#### Supplied records
Start of Block

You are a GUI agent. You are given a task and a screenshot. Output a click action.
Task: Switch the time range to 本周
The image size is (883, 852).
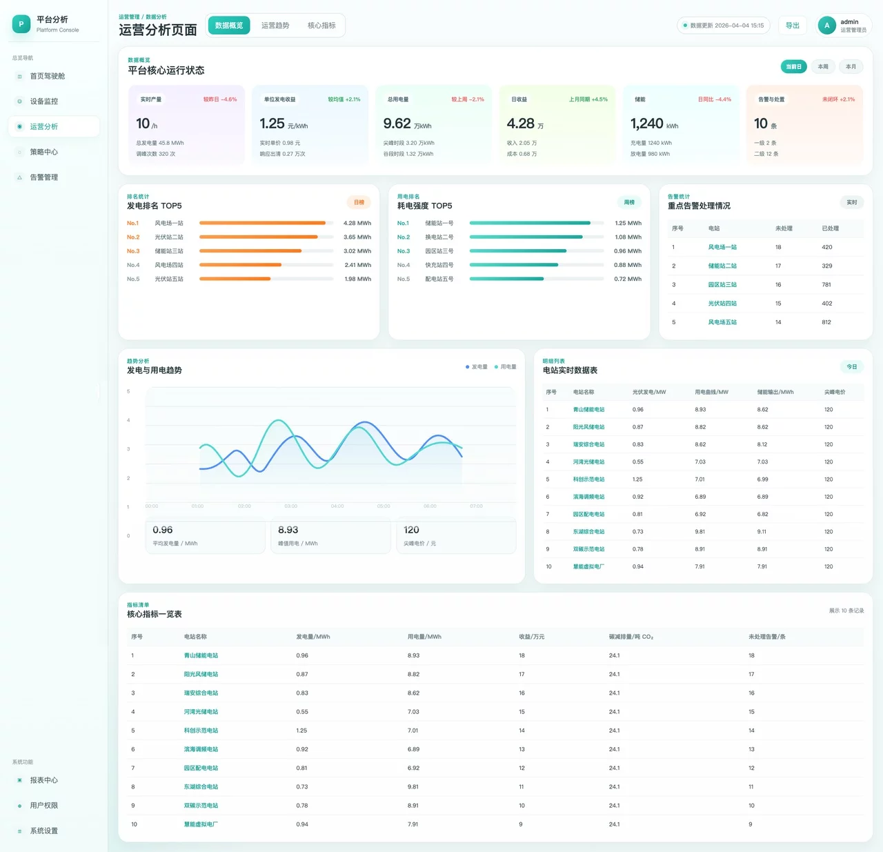coord(823,67)
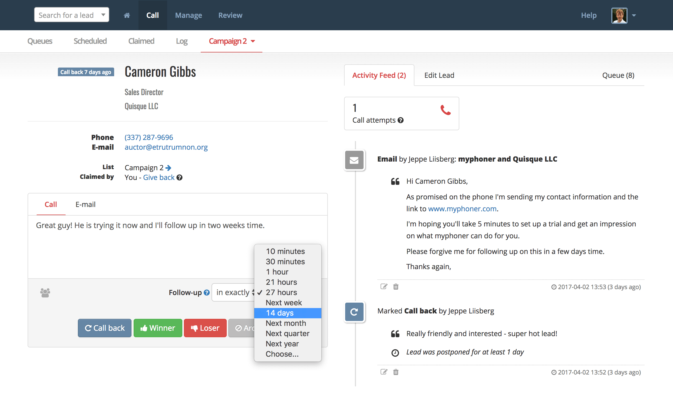This screenshot has width=673, height=408.
Task: Click the refresh/call back icon on activity entry
Action: 354,312
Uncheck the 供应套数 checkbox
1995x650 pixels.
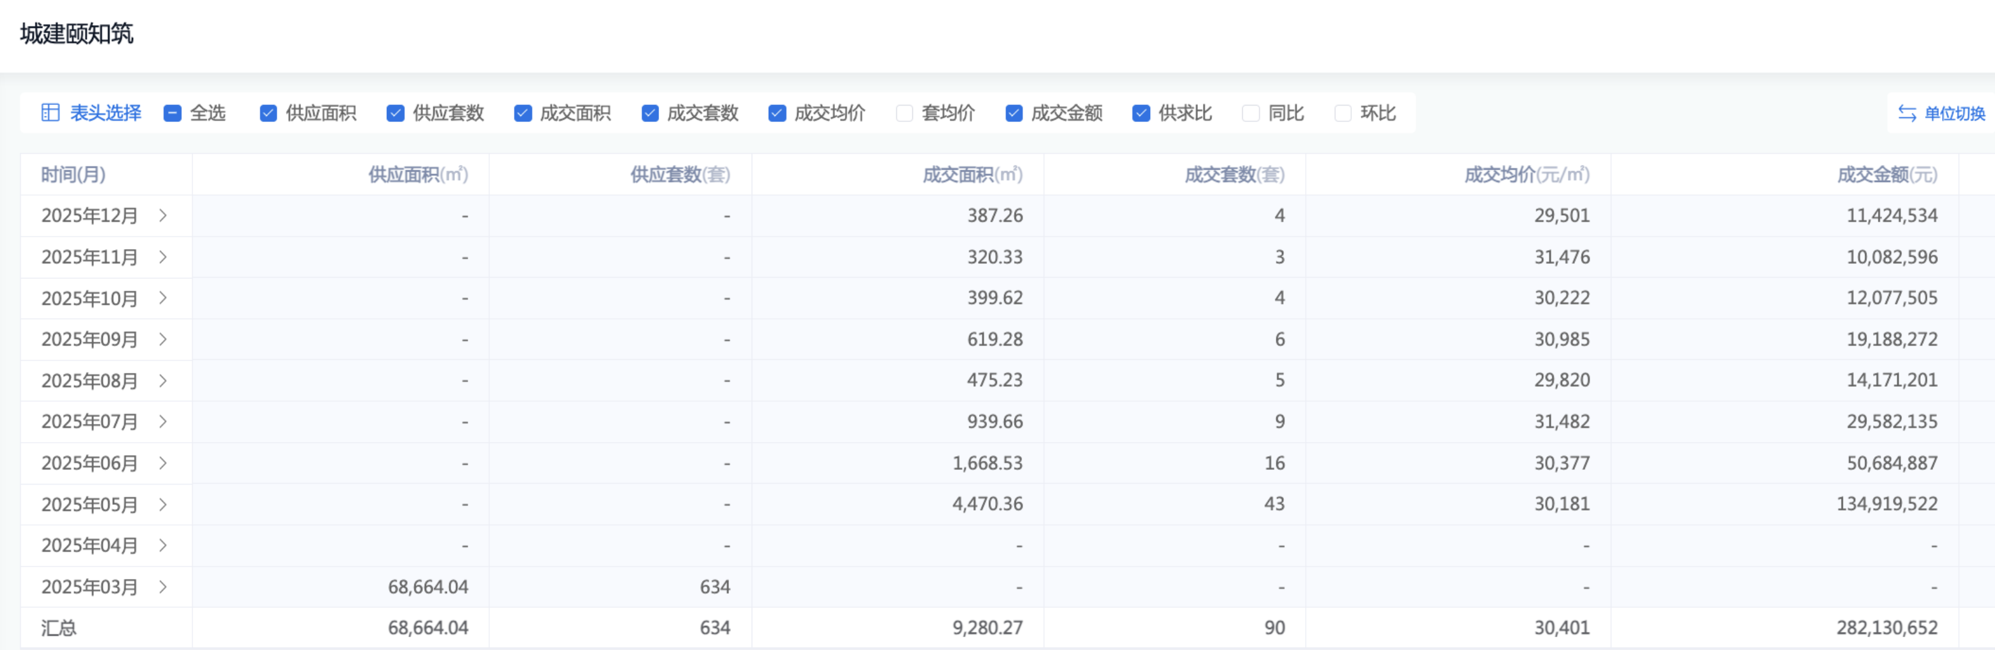click(395, 114)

End of Block

#### Problem statement
The records above should be written out in full and unchanged, except that pictures are dropped.

#### Answer area
You are a GUI agent. You are given a task and a screenshot. Output a click action.
Task: Switch the time range to 本周
The image size is (883, 852).
coord(823,67)
This screenshot has width=673, height=408.
Task: Click the refresh/call back icon on activity entry
Action: 354,312
Uncheck the 供应套数 checkbox
1995x650 pixels.
click(395, 114)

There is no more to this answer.